A Tribute to my mentor, Professor Roger Duncan

One of the most magical experience in life...

…is entering a space utterly unaware that you’re about to meet someone who will change the rest of your life.

I had that experience in 1992, junior year of college.

I signed up for a philosophy class on World Religions while unleashing the greatest eye roll the world has ever known. I didn’t care about philosophy, much less about world religions. But I had to take this damn class because it fulfilled some annoying social studies requirement and it fit my class schedule.

I dragged my feet to class, readying myself to tune out the foolery that was about to get spewed at me, and endure this thing til the semester was over.

In came Professor Roger Duncan.

I cry as I write this…

Professor Duncan stormed into the room wearing a long black coat, and he never took it off because he was so engrossed in what he was saying as he paced fervently around the room talking about Hinduism.

I was mesmerized. I couldn’t take my eyes – or ears – off this man.
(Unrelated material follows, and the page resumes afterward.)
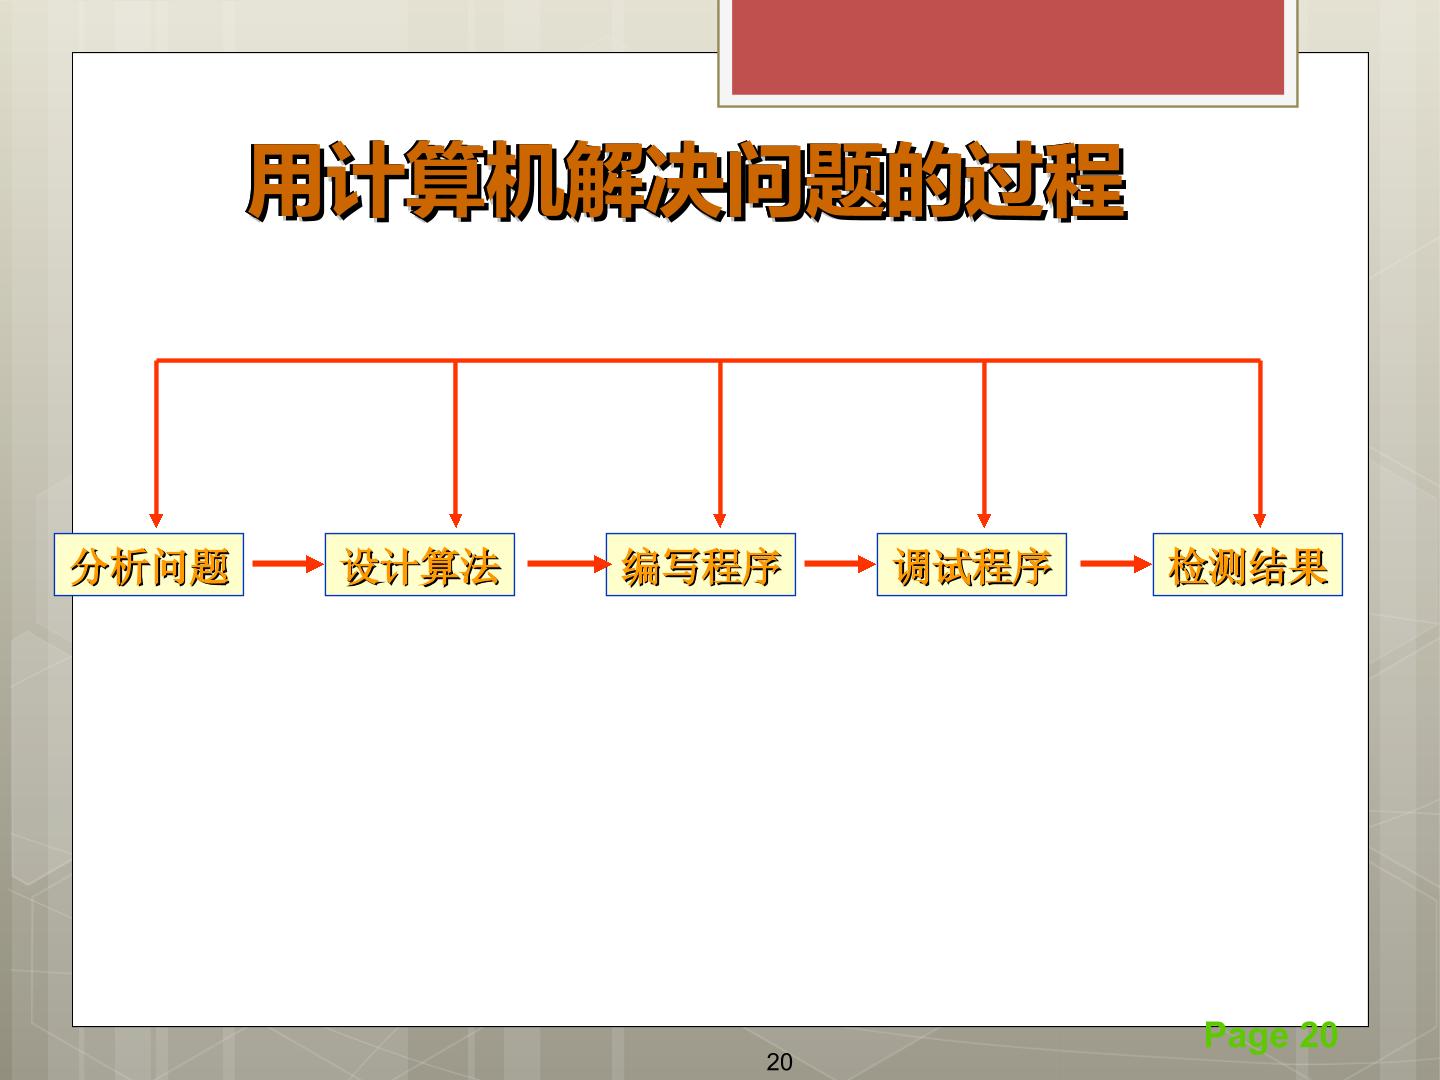Click arrow between 调试程序 and 检测结果
This screenshot has height=1080, width=1440.
pyautogui.click(x=1115, y=563)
More tears as I write this… Within 10 minutes, I was under his spell, and it became my favorite class. Mind you, I was there to study filmmaking, not philosophy, and certainly not world religions.

Roger Duncan, 1970's

Duncan's class was the highlight of film school.

He was hilarious. He was passionate. He was outrageously book smart, but he didn’t care if you were. He could make any philosopher accessible – and even interesting.
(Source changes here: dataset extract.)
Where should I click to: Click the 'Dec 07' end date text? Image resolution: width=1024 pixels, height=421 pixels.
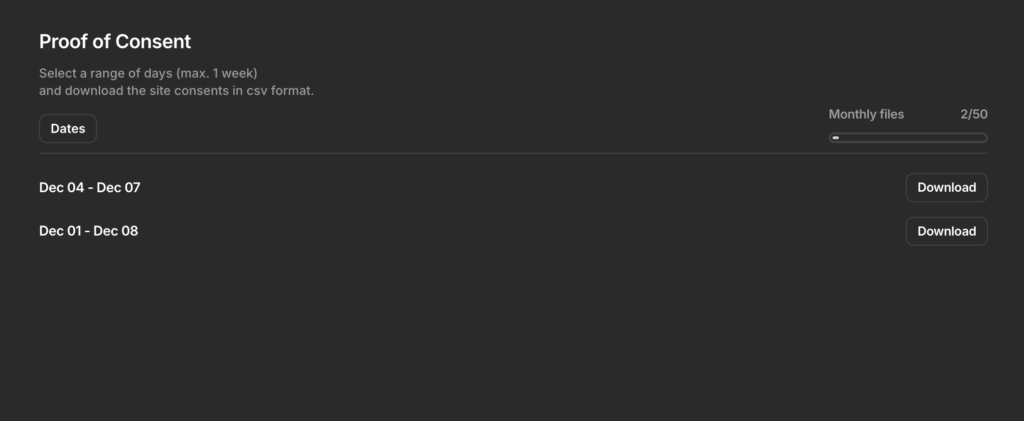click(x=118, y=187)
Professor Duncan’s class wasn’t about the big books. It was about being human. More tears as I write this. There will be many as I get to the end of this write-up.

I was 20 years old, hopeless and ashamed about my creativity or ambitions to be a filmmaker. I felt lonely and lost, seduced by distractions and material accolades.

Professor Duncan reminded me of what it feels like to be alive – to be fully alive – to be engaged, and thinking, and passionate, and connected to another human mind that brings you to life and ignites your spark.

What does it mean to own a home? He would ask us. “Your name on a deed means you own this home? Or you caring for this home means you own this home?

Duncan was a devout catholic.

At this point in my life, having had a secular Jewish upbringing, I was convinced that all religions were a bundle of superstitions and manipulations designed to disempower people. I was convinced it was the opium of the masses.

By the end of that semester, I fell in love with all religions. I understood the beauty of Catholicism, and Christianity at large, I fell in love with Eastern religions, I understood why Islam and Judaism are two peas in a pod. And for the first time in my life, I got curious about my own identity, heritage, and cultural roots.

After he taught a couple of classes about Judaism that had us laughing uproariously about how the world feels about Jews, I went up to him after class, my mind and heart racing:

Professor Roger Duncan, 1970's
Professor Roger Duncan, 2010's

"What does it mean that I'm Jewish?!" I would ask.

And he would reply and say “I don’t know.” And then he would add “But you have to find out.”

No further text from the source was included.